老眼

老眼 | 視力に影響

老眼はもちろん目の病気と言うにはふさわしくありませんが、視力に影響が起きること、誰でもいずれは経験することなどを考えると、目に関わる病気の情報の中でもよく知っておいた方が良いものの一つなのではないでしょうか。

老眼はいつ始まるのか、防ぐ方法はないのか、老眼になったと思ったらどうすれば良いのか。たいていは医師に診断されるようなものでもなく、なんのきっかけもなく、痛みもなく、いつの間にか以前と見え方が変わっていることに気付く。いつの間にか両親や祖父母が言っていた「見えない」の意味が分かるようになる。それが老眼だと思います。

ところが現代は特に目の酷使を強要される時代です。PCやスマホの画面も、ブルーライトのカット機能など、目に負担をかけないような工夫はされていますが、それでも長時間見つめ続けることでかかる負担はひと昔前とは大きく違うでしょう。

もしかすると、これまでの老眼と今の20代が後に経験することになる老眼は違うかもしれません。実際、現代では「若年性老眼」や「スマホ老眼」という言葉も聞くようになりました。老眼と年齢は関係ないという風潮になってきています。いずれ老眼という言葉は無くなってしまうかもしれません。

老眼の中心的症状は、遠くのものは見えるが近くのものが見づらい、近くのものにピントを合わせるのが難しくなるという現象です。手元にピントを合わせるのが難しいので、手に持っているものを前後に動かすようになる。そのような動作を見ると、傍から見ても老眼だということが分かります。ピント調節機能の低下が老眼の核だとすると、それが若い歳で起こればやはり状況的には老眼だということになります。

一般的な老眼は加齢に伴って自然にピントを調節する機能が衰えますが、若年性老眼と呼ばれる症状を持つ若い人たちは目の酷使しながら目を使わないという不思議な目の使い方のせいで、目のピント調節機能に影響を来していると言えます。

目を酷使しているのに目を使わないというのは、あまり目を大きく動かす必要なく、全て手元の小さくて刺激的な光線を発するスマートホンから膨大な情報にアクセスできるという状況が作り出したものではないでしょうか。

少し意識してもらえれば分かりますが、スマートホンの画面を眺めるとき、私たちの目の動くはとても小さく、多くが単調な動きです。上下左右、そして手前・奥という目の動きがありませんから、目の筋力が低下します。

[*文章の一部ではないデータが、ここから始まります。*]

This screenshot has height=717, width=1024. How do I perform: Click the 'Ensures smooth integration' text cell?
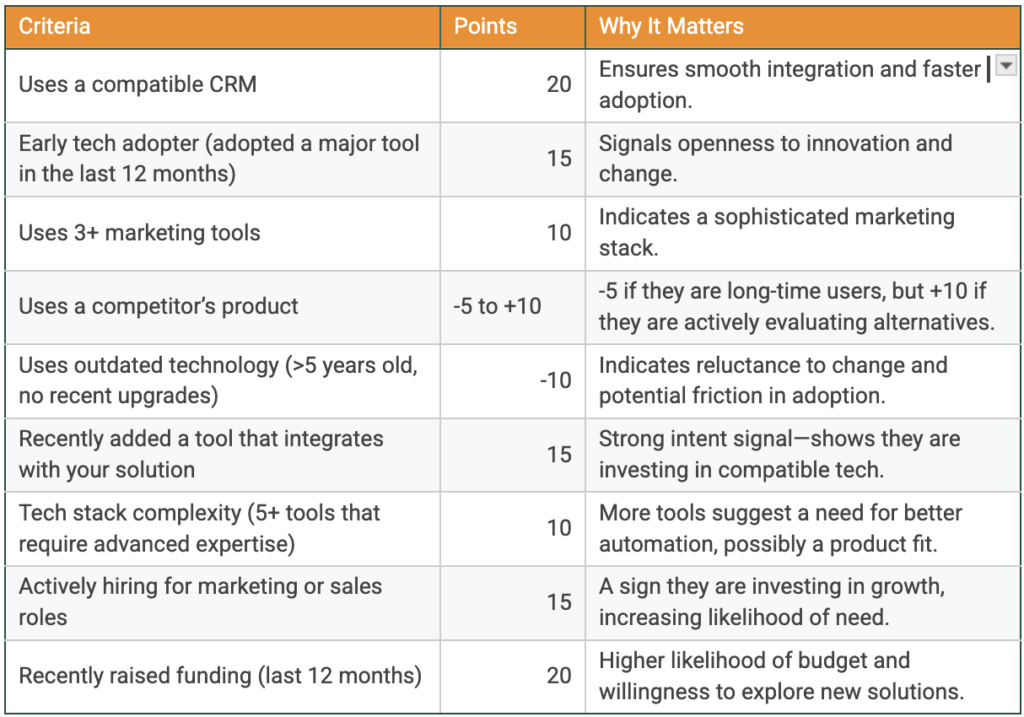[x=790, y=85]
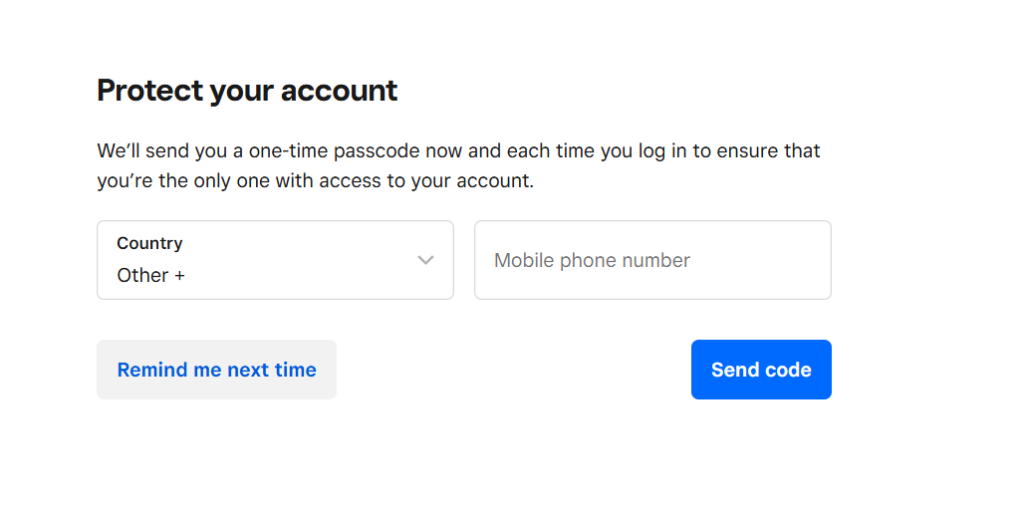1024x523 pixels.
Task: Skip setup via Remind me next time
Action: click(x=217, y=370)
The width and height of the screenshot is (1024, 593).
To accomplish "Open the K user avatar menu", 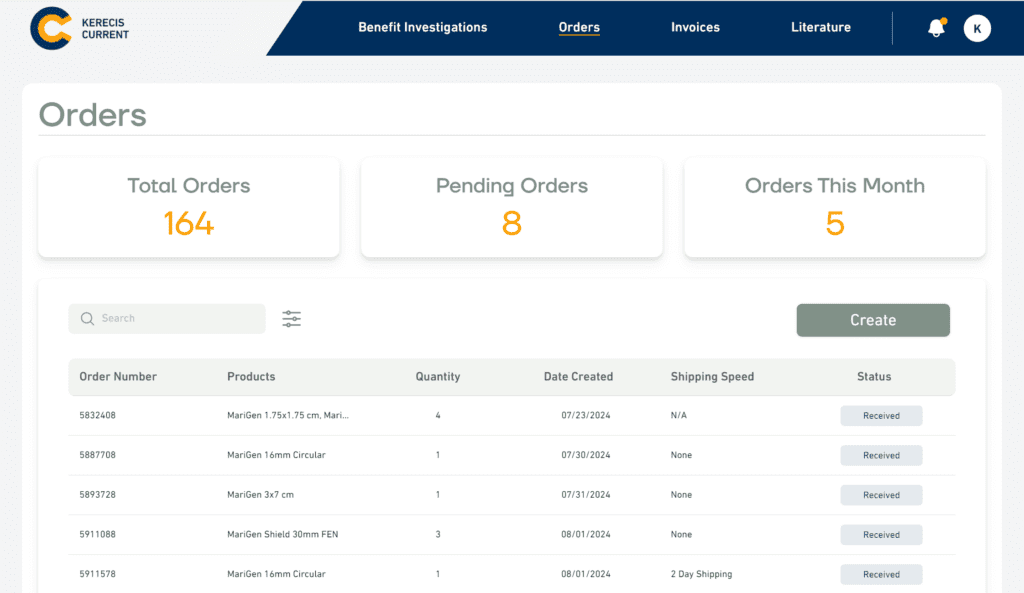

目の酷使だけであれば、例えば読書家などでも同じ条件だと言えそうですから、どの時代にも若年性老眼を患う方がいたかもしれません。しかし、やはりスマートホンの画面が刺激的であるという点や画面が動いてくれるので目を動かす必要がないという点がポイントです。

目を動かす必要がない上、明るいところではもちろん暗闇の中でもなんの不便もなく見つめられる画面になっていますから、明るいところでしか読めないアナログな情報とは自ずとダメージに差が出てきます。

スマートホンを出来るだけ見ないようにするというのも難しいでしょうが、液晶画面を見つめ続けるのは大きなダメージとなることや、目も筋肉で動くため時には意識的に動かすようにした方が良いことを心がけて、PCやスマホとは付き合っていきたいものです。

当然、本来なら老眼と言われても仕方のない年齢層の方たちにも同じことが言えます。目を酷使し且つ筋肉を動かさない生活を続けていると老眼となるまでが早いだけでなく、それからの視力低下が激しくなってしまうかもしれません。

たかが老眼であり誰もが通る道ではあるかもしれませんが、現代だからこそ身近にある目の危険には注意を払っておきたいところです。